16.The Buyer shall not be entitled to withhold payment of any sums due to
the Company by reason of any disputed claim of the Buyer for defective Goods
or alleged breach of contract by the Company.
17.Without prejudice to any of its other rights the Company may without giving
notice to the Buyer terminate the contract or suspend further deliveries without
liability to the Buyer in the event of the Buyer failing to make payment for
any Goods when due or if the Buyer exceeds any credit limit specified by the
Company or if any distress execution or other legal process shall be levied
upon the Buyer or if the Buyer ceases or threatens to cease to carry on business
becomes insolvent or being a body corporate has passed a Resolution for voluntary
winding-up or is subject to a winding-up Order of the Court or has had a Receiver
appointed or the Company reasonably apprehends that any of the events mentioned
in this clause is about to occur in relation to the Buyer and notifies the
Buyer accordingly.
18.The Company may, in whole or in part, release, compound, compromise, waive
or postpone, in its absolute discretion, any liability owed to it or right
granted to it under the Contract by the Buyer without in any way prejudicing
or affecting its rights in respect of any other liability or right not so
released, compounded, compromised, waived or postponed.
19.No single or partial exercise or failure or delay in exercising any right,
power or remedy by either party shall constitute a waiver by that party of,
or impair or preclude any further exercise of that or any right, power or
remedy arising under the Contract or otherwise.

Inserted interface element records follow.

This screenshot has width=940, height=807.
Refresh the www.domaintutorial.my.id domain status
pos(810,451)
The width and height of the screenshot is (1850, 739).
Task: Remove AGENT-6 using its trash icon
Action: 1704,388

20.To the extent that any provision of these Conditions is found by any court
or competent authority to be invalid, unlawful or enforceable in any jurisdiction,
that provision shall be deemed not to be a part of these Conditions, it shall
not affect the enforceability of the remainder of these Conditions nor shall
it affect the validity, lawfulness or enforceability of that provision in
any other jurisdiction.
21.The contract between the Company and the Buyer shall be deemed to have
been made in England and shall be governed in all respects by English law.
The Buyer shall submit to the jurisdiction of the English Courts.